Bu etkinin mali boyutu, sadece ödenen bir vize harcı veya yanan bir uçak bileti ile açıklanamaz; burada ticari zincirin tamamen kopması ve çok ciddi tazminat yükümlülüklerinin doğması söz konusudur. Uluslararası denizcilik kuralları gereği, her geminin güvenli seyir yapabilmesi için belirlenmiş bir “Asgari Emniyetli Donatım (Safe Manning)” sertifikası vardır. Vizesi yetişmediği için gemiye katılamayan kritik bir personel, geminin bu yasal standartların altına düşmesine neden olur. Bu durumda gemi hukuken “seyre elverişsiz” sayılır ve Liman Başkanlığı gemiye kalkış izni vermez. Gemi limandan kalkamadığı her saat ve gün için armatör, yük sahibine veya kiracısına karşı on binlerce doları bulan cezaları ödemek zorunda kalır. Eğer gemi süreli kira sözleşmesindeyse, “kira kesintisi (off-hire)” durumuna düşer ve o günkü kazancını tamamen kaybeder. Daha vahim olanı, armatörler bu riski yönetebilmek için gemiyi operasyonel olarak en mantıklı rotadan saptırarak, personel değişiminin vizesiz yapılabildiği ancak lojistik maliyeti çok daha yüksek olan uzak limanlara yönlendirmek zorunda kalmaktadır. Bu durum, rasyonel ticaretin yerini zorunlu ve pahalı çözümlerin almasına neden olmaktadır.

 

Bir Fahri Konsolos olarak, armatörlerin acil personel değişikliği talepleri ile Malta'nın ve Avrupa Birliğinin standart vize prosedürleri zamansal olarak çatıştığında, bu süreci hukuki veya diplomatik yollarla hızlandırma imkanlarınız nelerdir?

Öncelikle belirtmek gerekir ki Fahri Konsolosluk makamı bir kural koyucu değil, diplomatik misyon ile yerel ticari aktörler arasında işleyen, güvene dayalı bir doğrulama ve referans mekanizmasıdır. Avrupa Birliğinin sınır güvenliği politikaları Brüksel merkezli kararlara ve Schengen kurallarına bağlıdır. Dolayısıyla yerel inisiyatiflerle bu kuralların tamamen dışına çıkılması veya prosedürlerin yok sayılması hukuken mümkün değildir. Ancak kriz anlarında, sürecin tıkanıklığını açmak adına “kolaylaştırıcı” rolümüzle devreye girebiliyoruz.

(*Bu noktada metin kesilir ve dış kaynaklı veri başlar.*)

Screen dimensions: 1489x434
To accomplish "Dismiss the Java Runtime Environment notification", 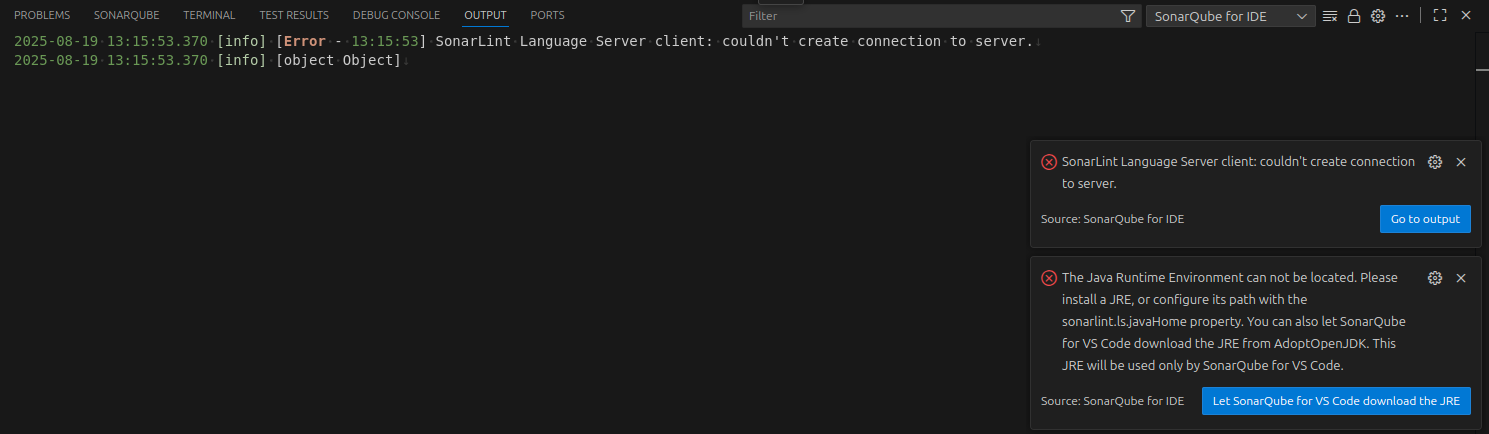I will (1461, 278).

Eğer talebin teknik gerekliliğini ve haklılığını teyit edersek, durumu İstanbul Başkonsolosluğuna resmi diplomatik kanallardan raporlayarak dosyanın ivedilikle incelenmesini ve öne çekilmesini talep ediyoruz. Buradaki rolümüz bürokrasiyi ortadan kaldırmak değil; bilgi kirliliğini önleyip doğru veriyi sunarak, karar verici otoritenin daha hızlı ve isabetli aksiyon almasına zemin hazırlamaktır.

 

Schengen sisteminin yarattığı bu operasyonel zorlukların, Ege'deki bazı armatörleri Malta gibi AB bayraklarının avantajlarını yeniden değerlendirmeye ve vize süreçleri daha esnek olan başka bayrak sicillerine yönelmeye teşvik ettiğine dair gözlemleriniz var mı?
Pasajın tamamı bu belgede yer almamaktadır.